Acabo de enviar uma versão parcial (semi-final) para os orientadores. Agora ficam faltando dois ou três capítulos, sendo que a prototipação das melhorias está nesse meio >.<‘

Algumas questões que ainda persistem, pra mim:

  • Devo apresentar todos os resultados dos testes? Sim, apresentei tanta coisa… O.o’ Precisarei compilar individualmente cada um e acrescentar nos apêndices, de algum modo;
  • Está fazendo falta ter uma listagem de todas as heurísticas violadas. Creio que eu mesma imporei como uma obrigação ter isso para a versão final;
  • Em relação aos testes com usuários, além das tarefas e tempos, tenho de acrescentar no tcc uma listagem dos problemas e dificuldades encontrados. Na verdade, no meu caso, isso é o mais importante, dos testes.

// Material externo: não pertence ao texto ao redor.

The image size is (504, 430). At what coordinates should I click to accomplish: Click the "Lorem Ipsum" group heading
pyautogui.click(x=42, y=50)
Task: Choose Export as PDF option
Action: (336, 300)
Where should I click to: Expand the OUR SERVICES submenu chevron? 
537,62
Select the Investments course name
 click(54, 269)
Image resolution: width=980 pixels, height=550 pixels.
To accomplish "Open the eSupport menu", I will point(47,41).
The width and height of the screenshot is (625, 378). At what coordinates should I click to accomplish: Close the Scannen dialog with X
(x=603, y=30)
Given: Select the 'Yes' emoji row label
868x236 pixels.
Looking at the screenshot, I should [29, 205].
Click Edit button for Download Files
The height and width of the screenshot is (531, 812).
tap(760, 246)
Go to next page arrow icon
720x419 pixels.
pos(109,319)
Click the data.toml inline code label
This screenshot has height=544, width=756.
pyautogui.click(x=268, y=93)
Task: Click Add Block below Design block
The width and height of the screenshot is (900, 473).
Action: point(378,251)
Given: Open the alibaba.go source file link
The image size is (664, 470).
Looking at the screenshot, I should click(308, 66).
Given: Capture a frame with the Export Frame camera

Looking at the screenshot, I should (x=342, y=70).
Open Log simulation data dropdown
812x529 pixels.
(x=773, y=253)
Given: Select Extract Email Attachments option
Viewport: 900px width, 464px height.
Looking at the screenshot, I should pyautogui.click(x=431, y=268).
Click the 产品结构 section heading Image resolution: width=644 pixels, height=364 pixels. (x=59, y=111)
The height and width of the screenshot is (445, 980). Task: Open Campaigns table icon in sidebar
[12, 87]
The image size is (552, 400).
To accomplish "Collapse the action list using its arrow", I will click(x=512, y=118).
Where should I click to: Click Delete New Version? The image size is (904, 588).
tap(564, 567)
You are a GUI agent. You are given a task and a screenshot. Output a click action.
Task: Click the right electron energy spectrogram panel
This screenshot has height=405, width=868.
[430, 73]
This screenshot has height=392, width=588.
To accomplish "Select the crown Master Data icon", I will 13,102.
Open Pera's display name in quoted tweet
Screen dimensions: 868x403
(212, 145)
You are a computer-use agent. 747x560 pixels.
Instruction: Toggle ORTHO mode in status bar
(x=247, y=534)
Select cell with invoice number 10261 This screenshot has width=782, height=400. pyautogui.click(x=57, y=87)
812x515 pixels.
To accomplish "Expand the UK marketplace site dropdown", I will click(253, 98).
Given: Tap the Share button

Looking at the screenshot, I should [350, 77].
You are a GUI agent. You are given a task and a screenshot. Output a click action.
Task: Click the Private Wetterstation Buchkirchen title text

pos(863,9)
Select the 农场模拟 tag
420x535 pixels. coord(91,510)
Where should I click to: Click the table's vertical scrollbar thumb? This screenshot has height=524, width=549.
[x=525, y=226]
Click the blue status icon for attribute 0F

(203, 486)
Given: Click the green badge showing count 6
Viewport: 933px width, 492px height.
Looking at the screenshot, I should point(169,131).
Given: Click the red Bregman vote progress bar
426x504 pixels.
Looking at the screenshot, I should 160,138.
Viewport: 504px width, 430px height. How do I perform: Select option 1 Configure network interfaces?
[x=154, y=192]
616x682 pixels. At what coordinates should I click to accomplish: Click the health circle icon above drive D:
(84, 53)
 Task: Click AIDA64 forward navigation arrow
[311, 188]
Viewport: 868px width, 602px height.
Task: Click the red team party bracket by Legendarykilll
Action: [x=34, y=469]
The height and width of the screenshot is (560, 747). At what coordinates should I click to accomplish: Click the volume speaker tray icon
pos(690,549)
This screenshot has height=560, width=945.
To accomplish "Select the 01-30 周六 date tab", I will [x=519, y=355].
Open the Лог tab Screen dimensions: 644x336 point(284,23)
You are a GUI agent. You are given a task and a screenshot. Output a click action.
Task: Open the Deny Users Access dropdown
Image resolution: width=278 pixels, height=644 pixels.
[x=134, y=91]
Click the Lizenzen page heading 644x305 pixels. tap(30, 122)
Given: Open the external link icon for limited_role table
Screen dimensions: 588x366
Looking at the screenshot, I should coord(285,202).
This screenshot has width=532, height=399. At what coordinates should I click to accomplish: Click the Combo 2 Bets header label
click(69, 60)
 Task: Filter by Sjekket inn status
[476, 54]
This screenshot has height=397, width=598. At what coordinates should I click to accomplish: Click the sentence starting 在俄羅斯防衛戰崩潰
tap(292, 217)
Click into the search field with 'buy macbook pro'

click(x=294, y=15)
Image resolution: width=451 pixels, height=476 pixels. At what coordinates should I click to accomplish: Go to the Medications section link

Após as dificuldades que tive hoje para sintetizar e descrever os resultados dos testes de usuários, estou pensando em reduzir o escopo do projeto, evitando implementar de fato a interface e, por conseguinte, a nova rodada de testes de usuários que eu precisaria fazer. EJ perguntou qual seria minha abordagem em relação a isso sábado passado e comentei que iria implementar, mas agora prefiro evitar, e visto que ele levantou a possibilidade, estou esperançosa com a resposta…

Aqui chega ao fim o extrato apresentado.